**INSTRUCTIONS TO FOLLOW:**
Pictures excluded, return every entry exactly, please.

Collected data entries:
- Opening Delimiter -
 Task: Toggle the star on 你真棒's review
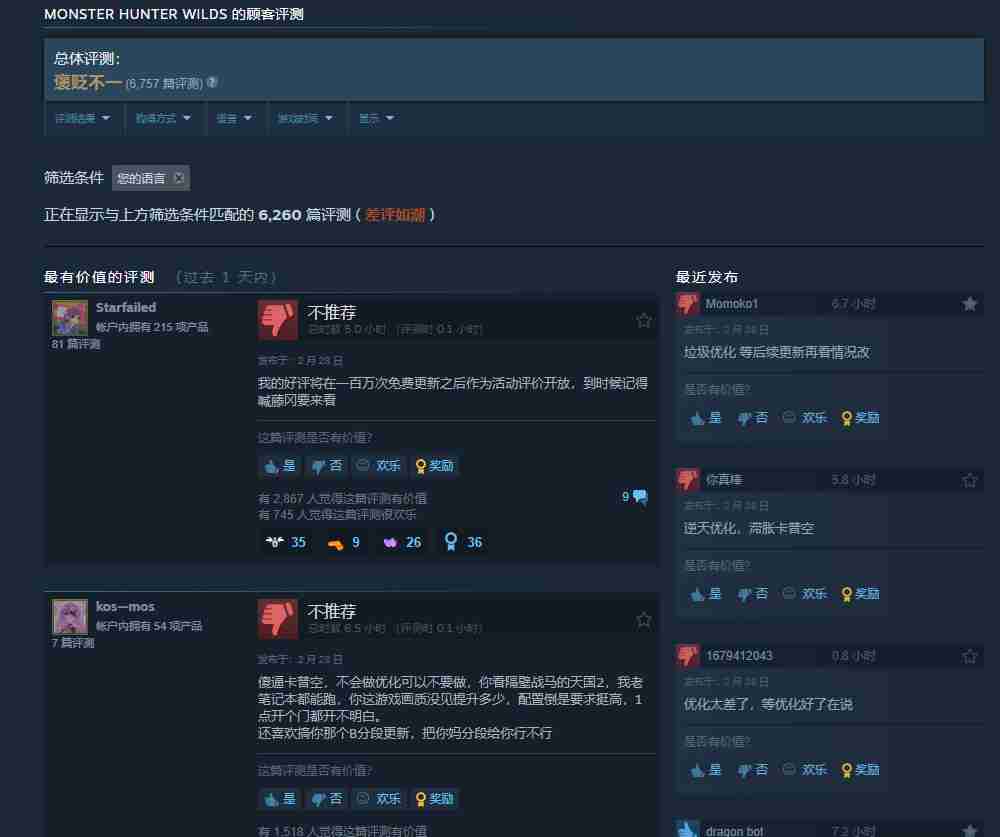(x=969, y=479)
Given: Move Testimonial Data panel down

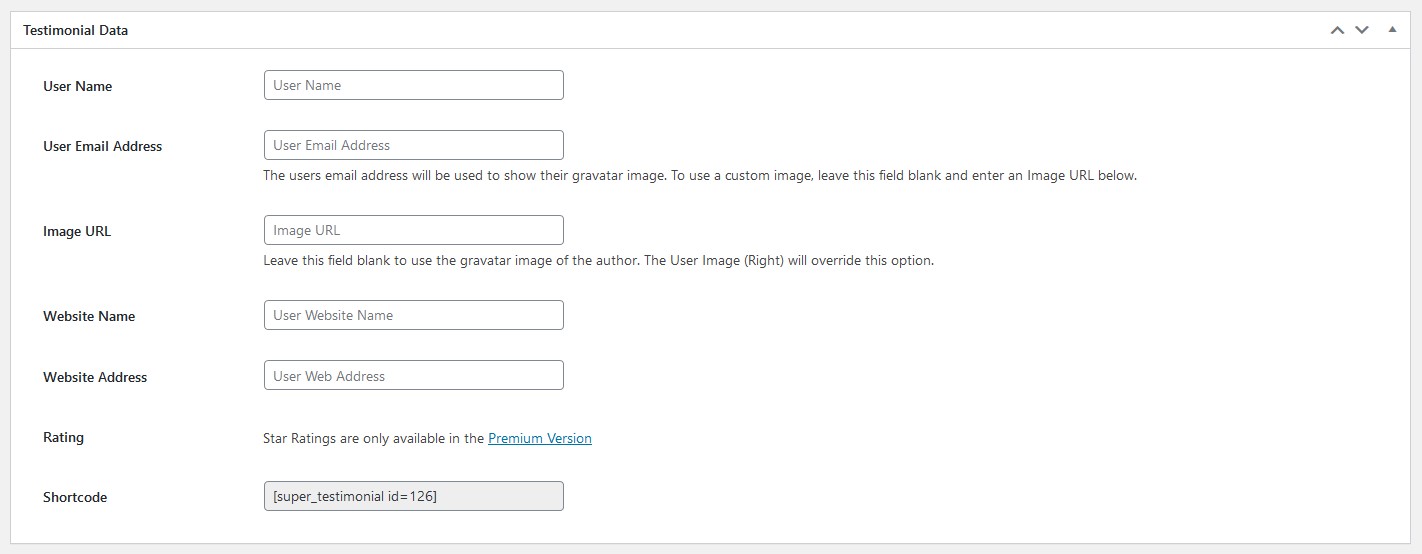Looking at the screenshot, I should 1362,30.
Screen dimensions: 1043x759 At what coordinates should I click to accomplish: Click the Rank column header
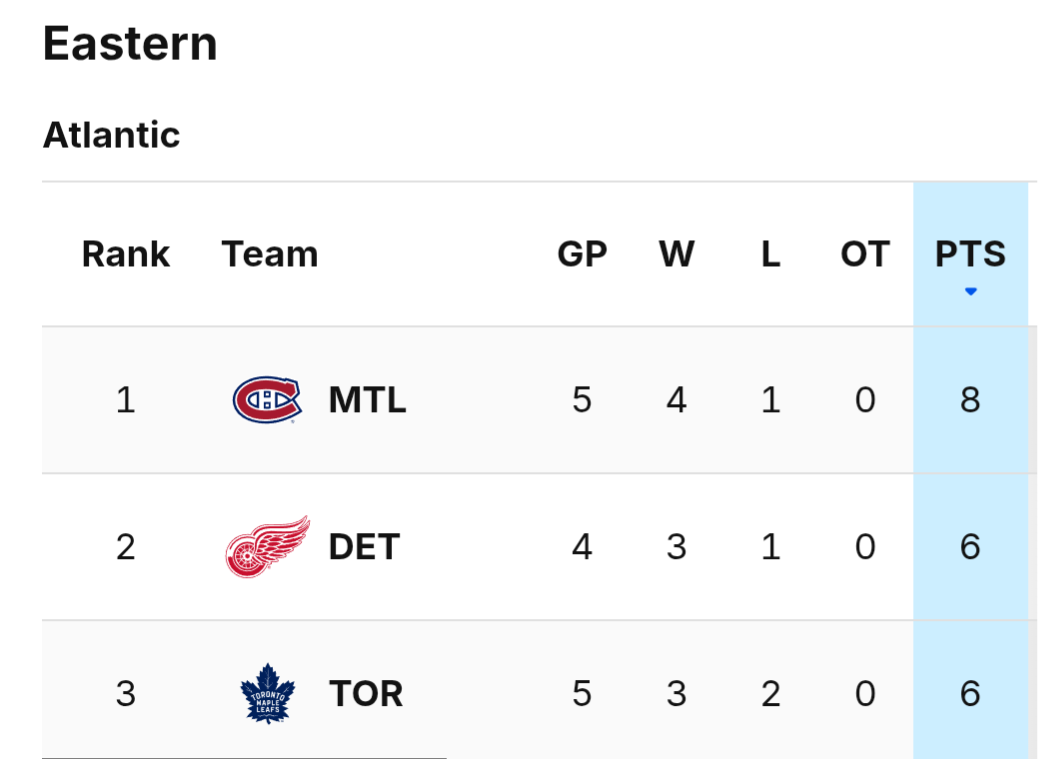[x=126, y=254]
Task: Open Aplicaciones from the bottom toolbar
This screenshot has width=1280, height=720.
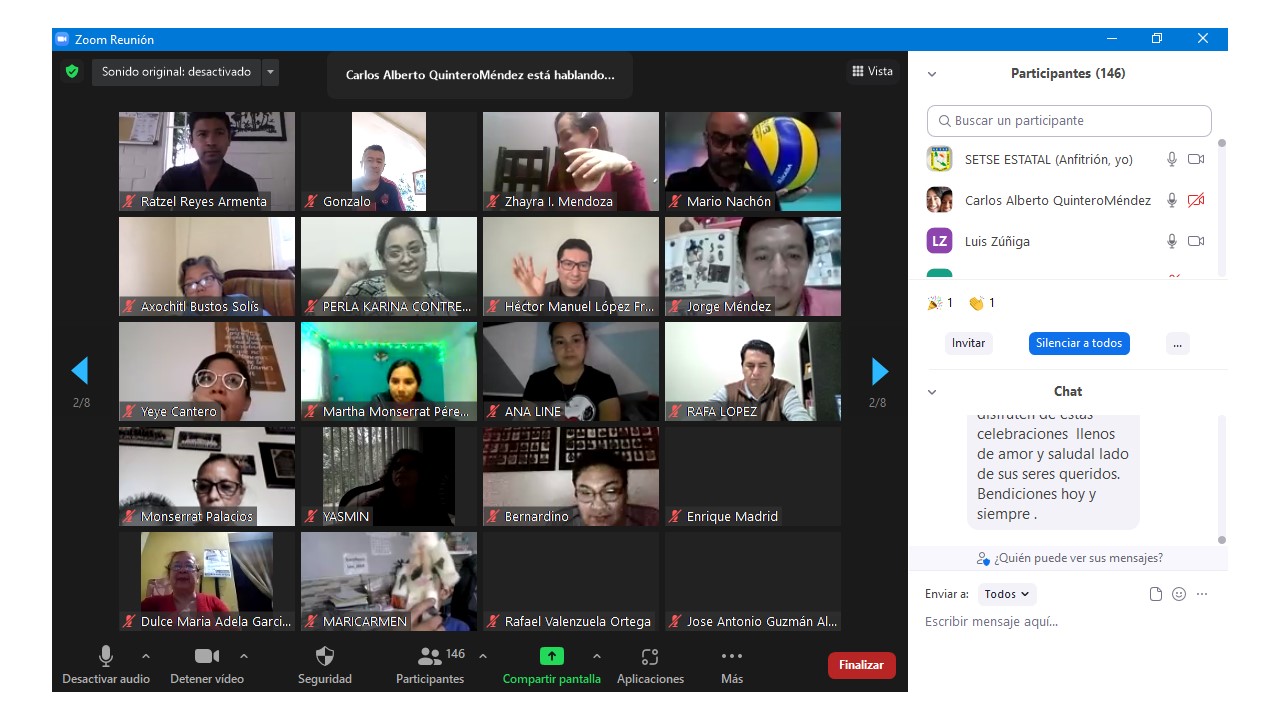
- Closing Delimiter -
**RESPONSE AREA:**
 Task: Toggle the star on 你真棒's review
(x=969, y=479)
Given: Move Testimonial Data panel down

Looking at the screenshot, I should 1362,30.
Screen dimensions: 1043x759 At what coordinates should I click to accomplish: Click the Rank column header
[x=126, y=254]
Task: Open Aplicaciones from the bottom toolbar
This screenshot has width=1280, height=720.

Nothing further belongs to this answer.